Carlsbad hangs on for 13-7 win over Mission Hills: 3 takeaways

SAN MARCOS, Calif. — It wasn’t always pretty for Carlsbad on Friday night, but it all counts the same. The Lancers led Mission Hills 13-0 at halftime and had to get a fourth down stop as time expired to hold off the Grizzlies, 13-7, in one of the Avocado League’s most anticipated matchups of the season.

Here are three takeaways from the game:

TALE OF TWO HALVES FOR CARLSBAD

Carlsbad started off strong offensively, taking all four of their first half possessions into Mission Hills territory but only had two touchdowns to show for it.
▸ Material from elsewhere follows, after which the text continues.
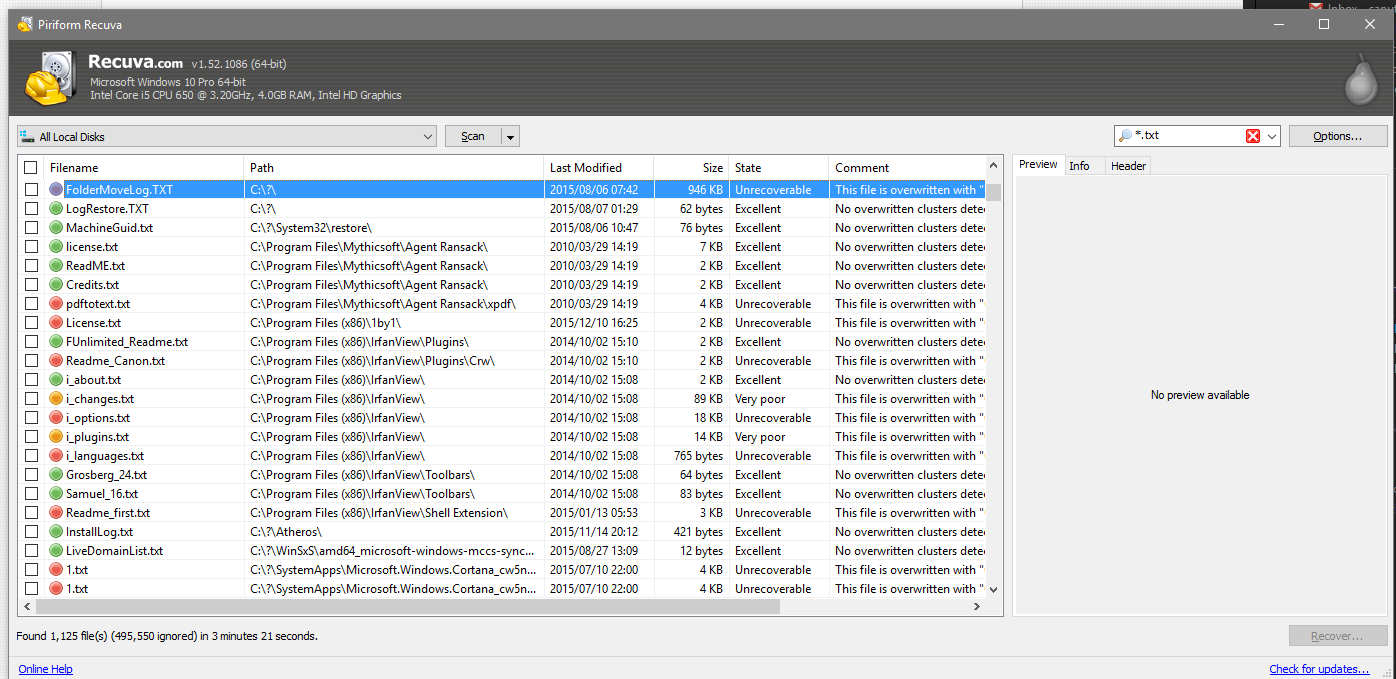Click green status icon beside InstallLog.txt

tap(57, 532)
On their first series, senior receiver Josh Davis caught a pass across the middle at the 15-yard line and attempted to push his way into the end zone before stepping out of bounds at the two-yard line, but the referee ruled that Davis fumbled the ball through the end zone for a touchback, giving possession to Mission Hills.
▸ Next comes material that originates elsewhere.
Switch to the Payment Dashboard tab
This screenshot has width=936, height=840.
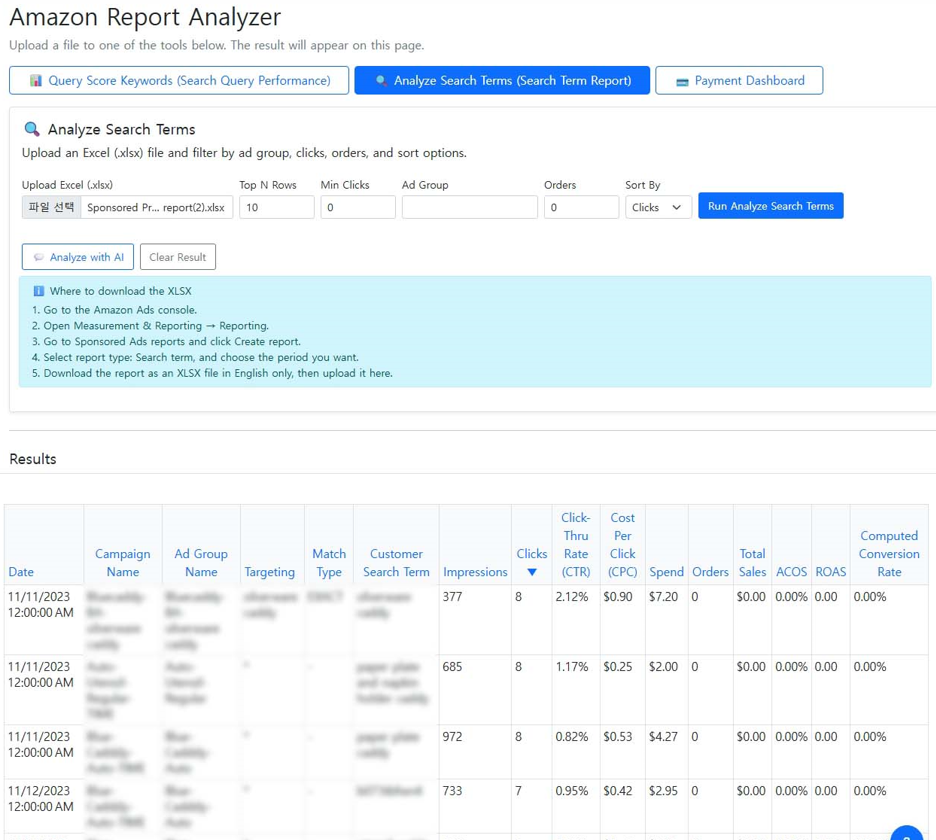tap(739, 79)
On the second drive, sophomore quarterback Julian Sayin dropped in a perfect pass to Davis from 37 yards out right as he crossed the goal line for the first score of the game.

“Our receiver coach, Coach Swain, he’s always getting these guys ready,” Sayin said. “He’s hard on them and it shows on game day.”
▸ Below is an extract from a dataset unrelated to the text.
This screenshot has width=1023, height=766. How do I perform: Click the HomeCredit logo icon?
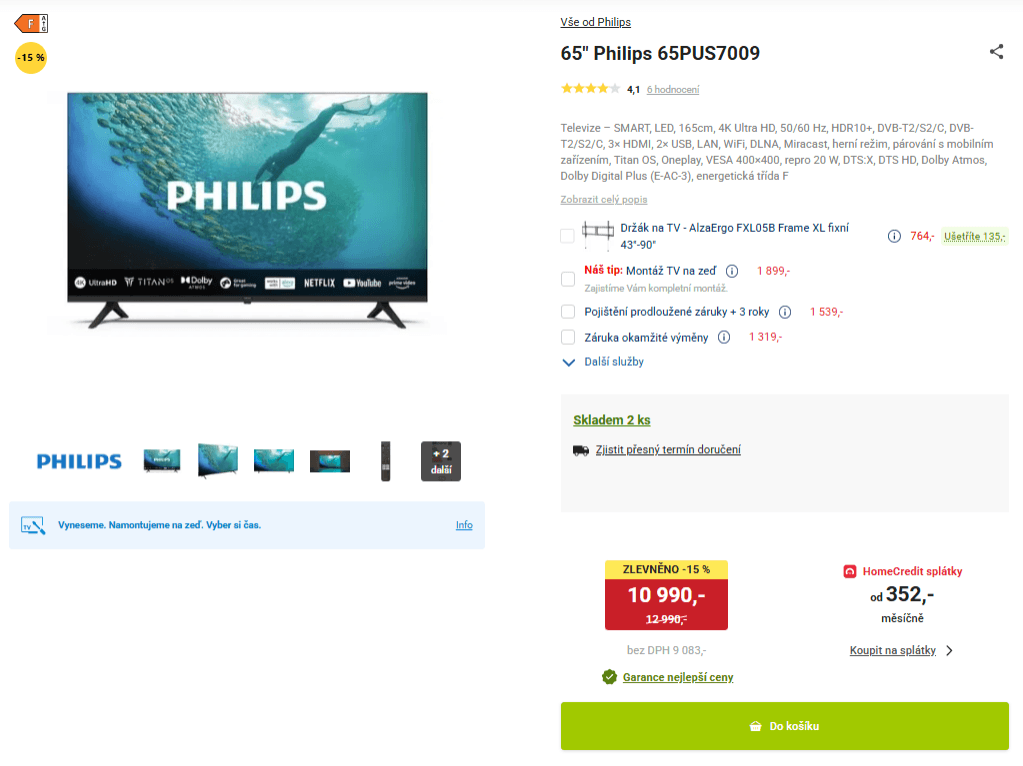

The Lancers added their second and final score of the game when Sayin looked deep again and found Matt Moore who barely kept his footing and tumbled into the end zone for a 56-yard touchdown completion.

In the second half Carlsbad ended all three of their drives with punts, unable to establish much consistency on the ground or through the air.

“I feel like they were able to stop the run on us and played coverage a little bit and got us,” Sayin said.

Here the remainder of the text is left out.